Veal Brisket with Asparagus

Prep: 30min
| Servings: 4 | Cook: 45min
 recipe.image.alt

Veal brisket with asparagus is a recipe featuring fresh ingredients from the veal category. Try this and other recipes from Spoonsparrow!

Ingredients

  • 400 g veal brisket
  • 125 ml tarragon vinegar
  • 1 kg white asparagus
  • 1 Shallot
  • 2 tbsp herb vinegar
  • 1 tbsp balsamic vinegar
  • 2 tbsp olive oil
  • 2 tbsp sunflower oil
  • 1 tbsp Cointreau
  • Salt
  • Pepper (freshly ground)
  • 4 tbsp clarified butter
  • 250 ml veal stock
  • 125 ml dry good red wine
  • 50 g cold butter
  • lettuce leaves

Instructions

  1. 1.

    Soak veal brisket in cold water for about 2 hours.
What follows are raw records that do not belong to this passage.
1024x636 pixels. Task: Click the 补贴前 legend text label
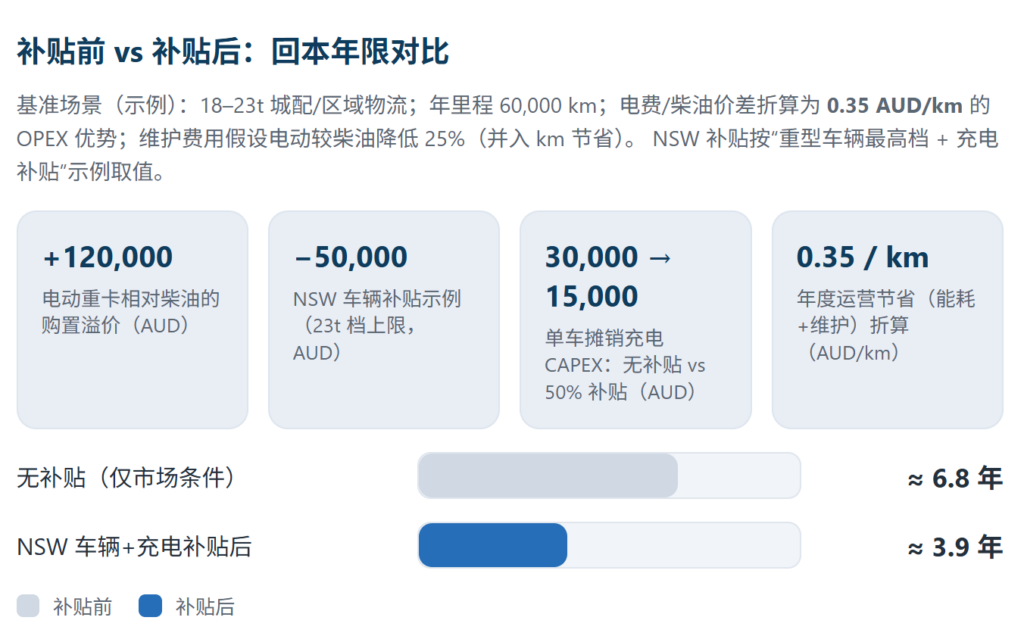click(x=82, y=606)
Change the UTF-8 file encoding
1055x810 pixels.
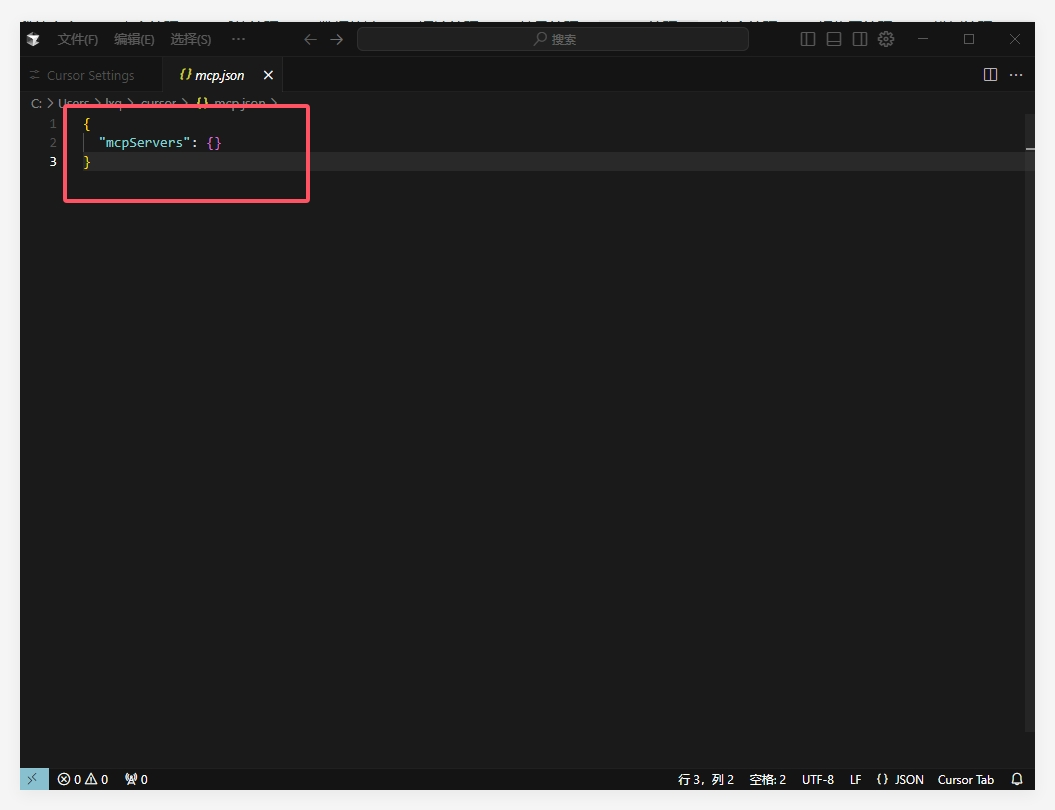click(x=817, y=779)
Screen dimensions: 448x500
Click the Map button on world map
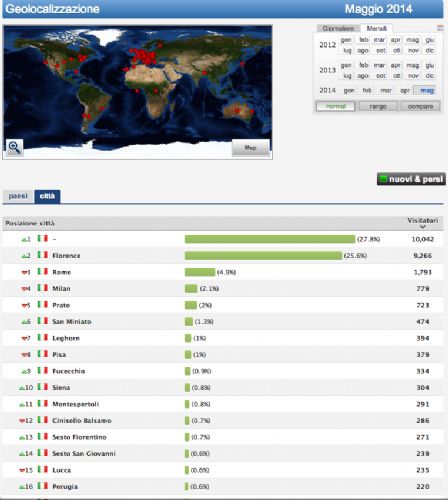coord(250,148)
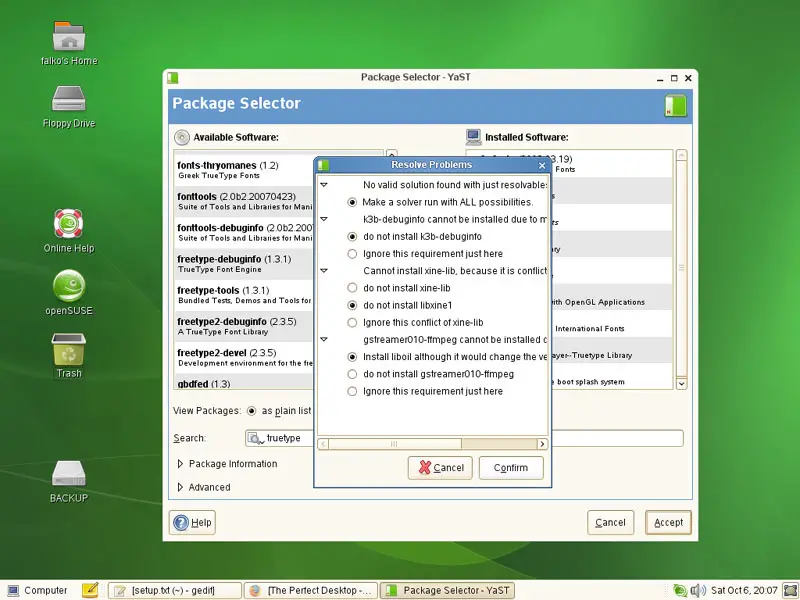
Task: Select 'Ignore this conflict of xine-lib'
Action: [x=352, y=322]
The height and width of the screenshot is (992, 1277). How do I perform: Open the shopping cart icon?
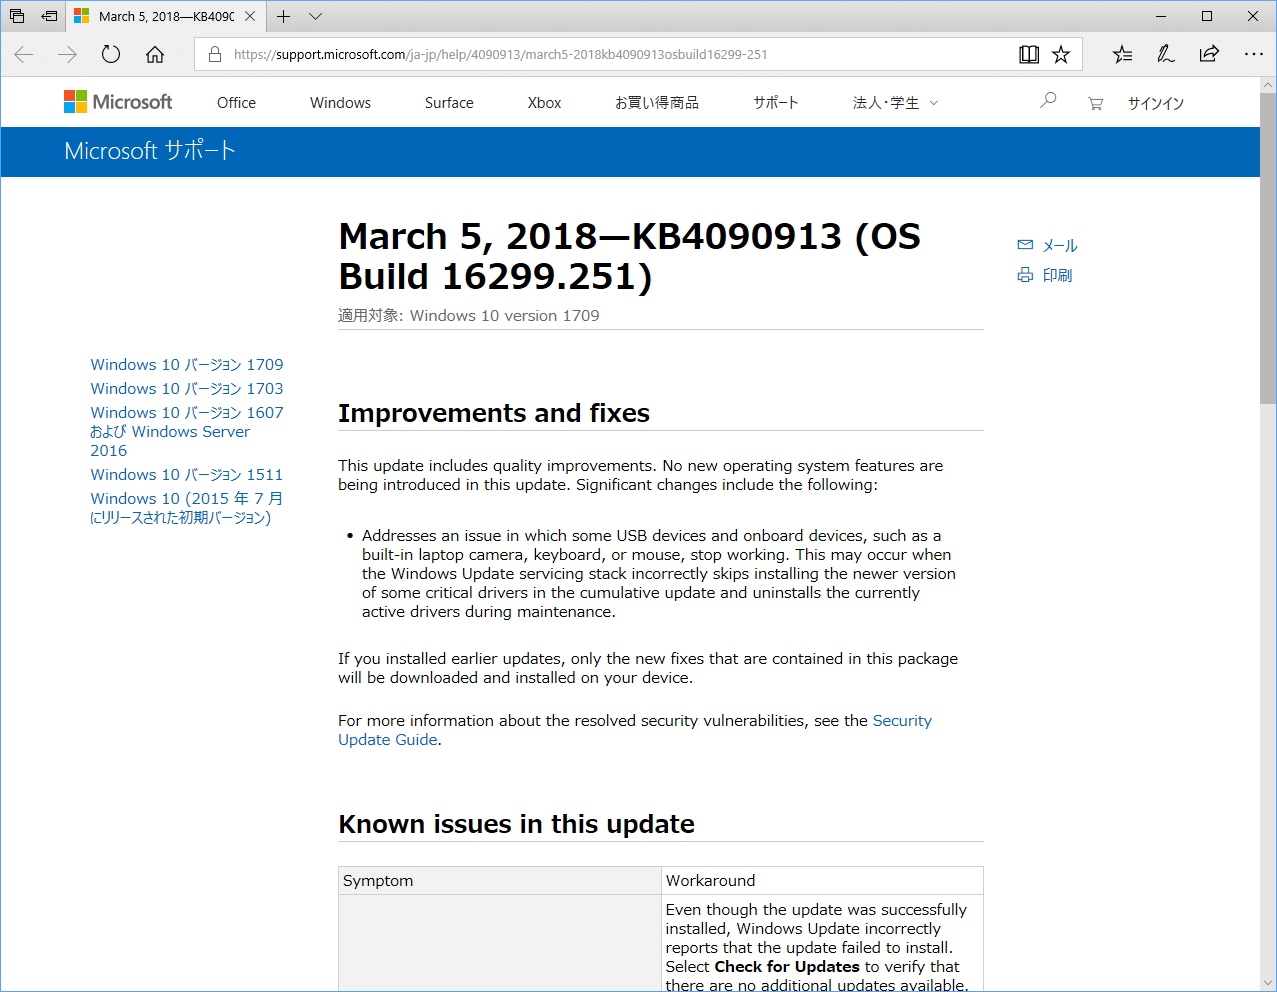pos(1095,102)
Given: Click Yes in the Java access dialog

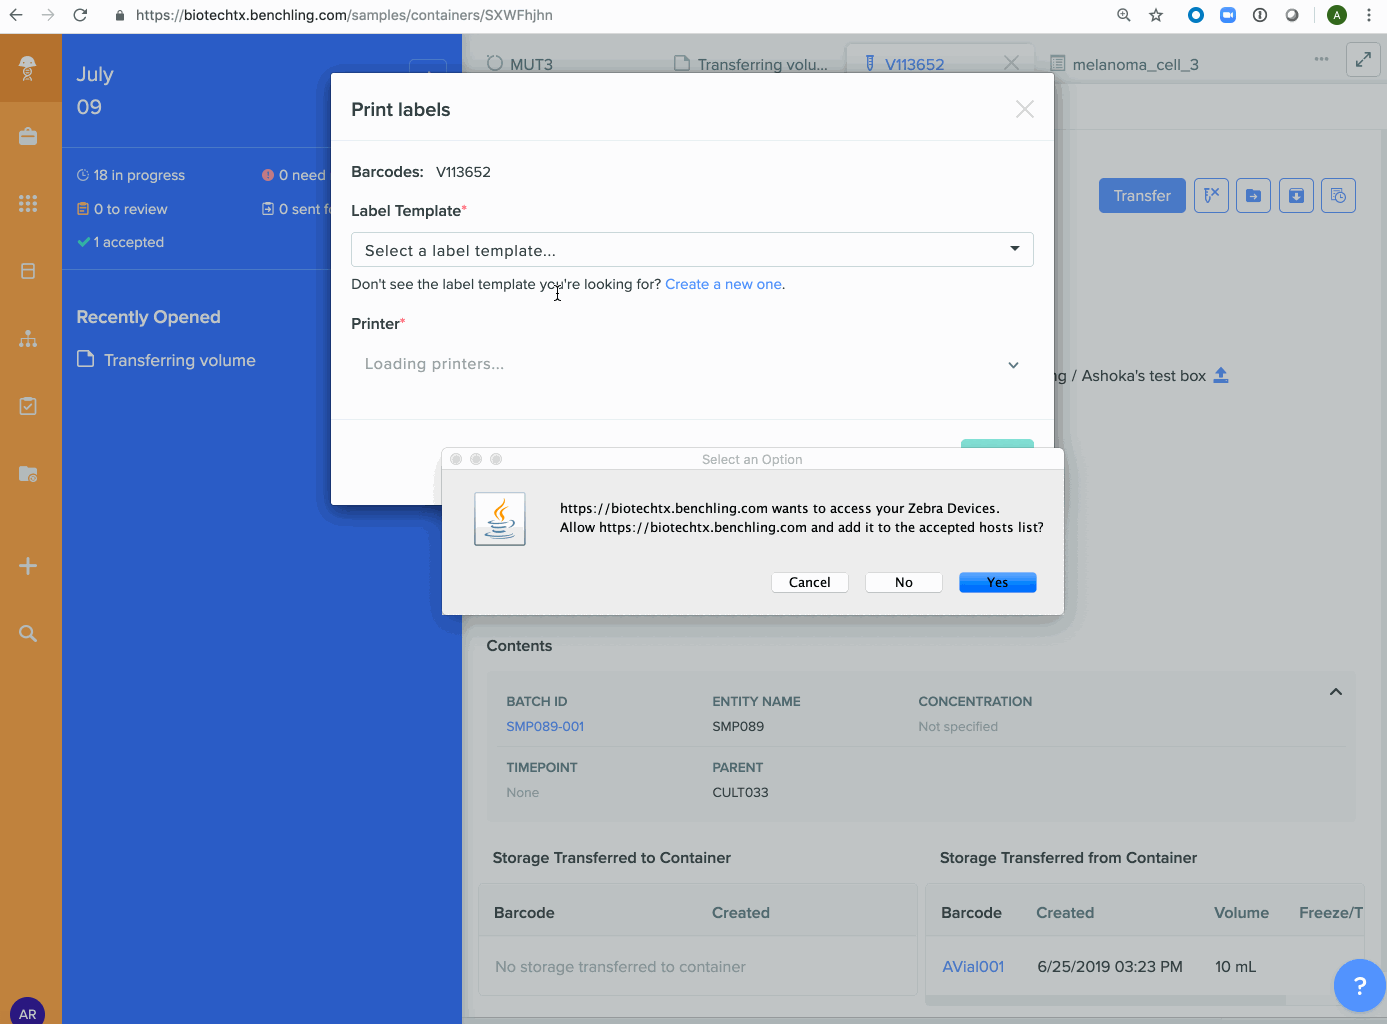Looking at the screenshot, I should click(997, 582).
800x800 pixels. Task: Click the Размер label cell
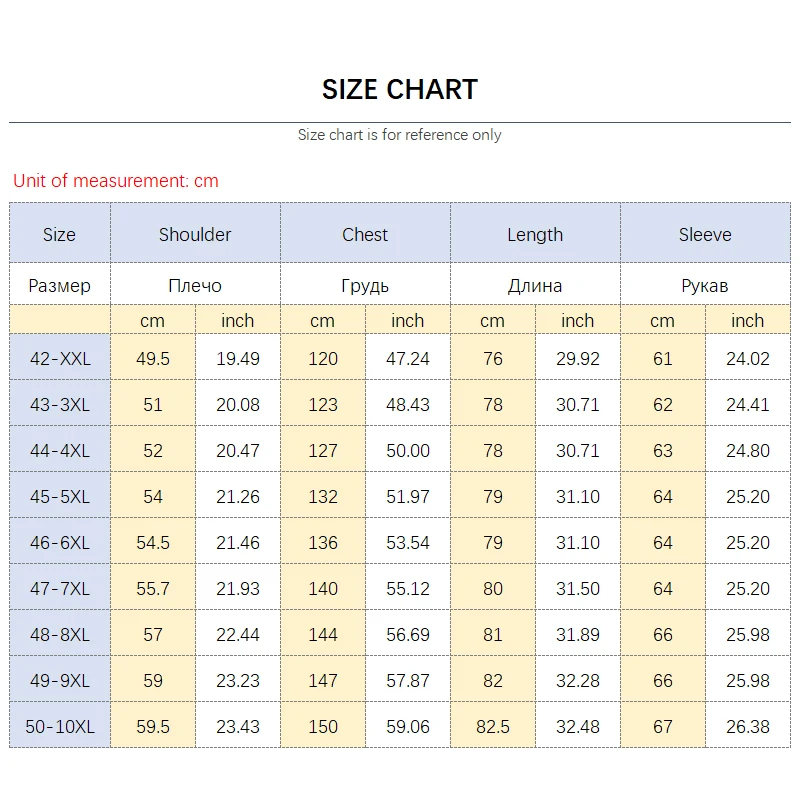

Then bring 2 l of water with 1 tsp salt and tarragon vinegar to a boil, add the brisket, let it boil and simmer for 15 minutes, remove and cool.

  2. 2.

    Wash, peel, trim ends of asparagus and cook in boiling salted water for about 18 minutes.

  3. 3.

    Peel and dice shallots.

  4. 4.

    Whisk herb vinegar with balsamic vinegar, oils, Cointreau, salt and pepper; taste.

  5. 5.

    Remove skin from brisket and slice thinly, then sear in hot clarified butter on both sides, remove and keep warm covered.

  6. 6.

    Sauté shallots in the pan drippings until translucent, then deglaze with stock and red wine and reduce to half.

  7. 7.

    Take the red wine sauce off the heat, stir in cold butter and taste. Plate brisket with the red wine sauce, arrange lettuce leaves with asparagus and drizzle with vinaigrette.